まず操作方法自体が独特で、ディスクメディアをセットしてすぐコピー開始というわけにいきません。
あくまで主目的はコンバートなので、インターフェイス設計が違うのです。
またWebサイトを見ても、コピーガード解除機能について特に触れられていません。
つまりセルDVDやレンタルDVDのコピーを主目的にしている方にはあまりお薦めできません。
UniConverterでのDVDリッピング
UniConverterでDVDメディアから動画を抽出する方法を紹介します。
なお、今回は動画自体に音声が含まれている基本的なファイルについて紹介します。
DVDメニュー画面の背景に流れるBGMなどについては省かせていただきます。
DVDメディアでファイルを選択
まずメディアをドライブにセットしてエクスプローラーでドライブを選択します。
メディアプレーヤーが自動的に起動する場合は閉じて構いません。
ドライブのなかにある"VIDEO_TS"というフォルダに複数のファイルがあります。
その中で拡張子がVOBのファイルが動画データです。
今回のメディアでは、約2時間の動画ファイル1本が"VTS_01_1.VOB”~"VTS_01_5.VOB"の5本に分割されていました。
UniConverterにファイルを登録する
UniConverterを起動したら左ペインのメニューからいちばん上にある[変換]を選択します。

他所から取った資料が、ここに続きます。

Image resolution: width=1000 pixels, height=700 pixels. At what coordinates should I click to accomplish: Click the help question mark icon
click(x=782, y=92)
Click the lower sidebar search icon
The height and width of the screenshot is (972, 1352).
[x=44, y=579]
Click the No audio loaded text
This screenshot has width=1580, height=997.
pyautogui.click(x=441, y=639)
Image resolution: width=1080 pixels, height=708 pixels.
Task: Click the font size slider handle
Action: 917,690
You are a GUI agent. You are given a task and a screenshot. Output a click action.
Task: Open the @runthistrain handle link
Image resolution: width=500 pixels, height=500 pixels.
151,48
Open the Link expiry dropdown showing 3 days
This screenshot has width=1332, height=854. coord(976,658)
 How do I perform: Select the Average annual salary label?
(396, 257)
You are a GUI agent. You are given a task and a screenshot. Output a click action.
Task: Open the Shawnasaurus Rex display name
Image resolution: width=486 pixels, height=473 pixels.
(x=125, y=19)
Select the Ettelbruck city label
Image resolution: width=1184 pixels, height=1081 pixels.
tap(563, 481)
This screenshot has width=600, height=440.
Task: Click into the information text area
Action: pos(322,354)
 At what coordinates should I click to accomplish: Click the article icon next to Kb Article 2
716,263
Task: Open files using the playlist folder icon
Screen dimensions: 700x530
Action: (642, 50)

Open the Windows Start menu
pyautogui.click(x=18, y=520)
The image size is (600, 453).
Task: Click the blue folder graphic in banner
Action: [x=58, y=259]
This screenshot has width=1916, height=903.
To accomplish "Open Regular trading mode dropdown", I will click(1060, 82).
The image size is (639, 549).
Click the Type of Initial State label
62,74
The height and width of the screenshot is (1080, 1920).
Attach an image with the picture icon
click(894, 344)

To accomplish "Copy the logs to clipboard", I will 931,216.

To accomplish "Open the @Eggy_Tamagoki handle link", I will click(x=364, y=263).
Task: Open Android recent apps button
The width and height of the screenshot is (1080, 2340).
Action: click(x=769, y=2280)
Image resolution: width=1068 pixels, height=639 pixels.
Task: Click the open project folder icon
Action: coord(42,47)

右ペインの中央にある「ここに動画音声ファイルを追加またはドラッグして変換を開始します」と書かれているエリアに、先ほど確認したVOBファイルをエクスプローラーからドラッグ&ドロップします。
ファイルをドロップすると、プログレスバーが現れて進行状況を表示します。
「修復中」と表示されますが、気にする必要はありません。
ファイルの長さにもよりますが、処理にはかなり時間がかかるので、のんびり待ちましょう。
コンバートを実行する
動画ファイルの処理が終わると、各ファイルの情報が表示されます。
デフォルトの変換設定が適用されるので、特に指定がなければそのまま[変換]を実行して構いません。
各動画ファイルに[変換]ボタンがあるので必要なものだけ個別に実行することもできるし、複数をまとめて一括変換も可能。
また画面下にある[すべての動画を結合]オプションをオンにしておけば、1本の動画にまとめてくれます。
サムネイルの右横にある情報は矢印の左が素材データで、右側は初期設定に基づいた処理結果となります。
初期設定では動画フォーマットはMP4ですが、オプション画面を開くとさまざまなフォーマットが選べます。
スクリーンサイズも480P、720P、1080P、4Kなどがプリセット登録されているので簡単に変更可能。
また「デバイス」タブでは主要メーカーのスマートフォン/タブレットに合わせた画像サイズの指定ができます。
同様に「Webビデオ」タブではYouTubeをはじめとして、Facebook、Vimeo、Instagramなどのサービスに応じたサイズを選択できます。
このほか、ビデオ/オーディオのエンコーダーやサンプルレート、ビットレートなどを細かく指定することも可能です。
加工素材データのリッピングにはお薦め
以上、UniConverterをつかったDVDメディアからのリッピングに絞って紹介してきました。
DVDメディアのコピー/バックアップ用としては操作が特殊だし、コピーガードの解除についてまったく不明なのでそう言ったようにお薦めできるかまではいまのところわかりません。
一方、動画編集用素材を抜き出すためのツールとしてはかなり使えそうです。解像度だけでなく、エンコーダーやフレームレート、ビットレートも細かく指定できるのは素材可能の手間が省けます。
また、抽出したデータからあらたなDVDを作成することもできるので、素材データライブラリの中からピックアップして新たな配布用メディアを作るといった使い方にも便利でしょう。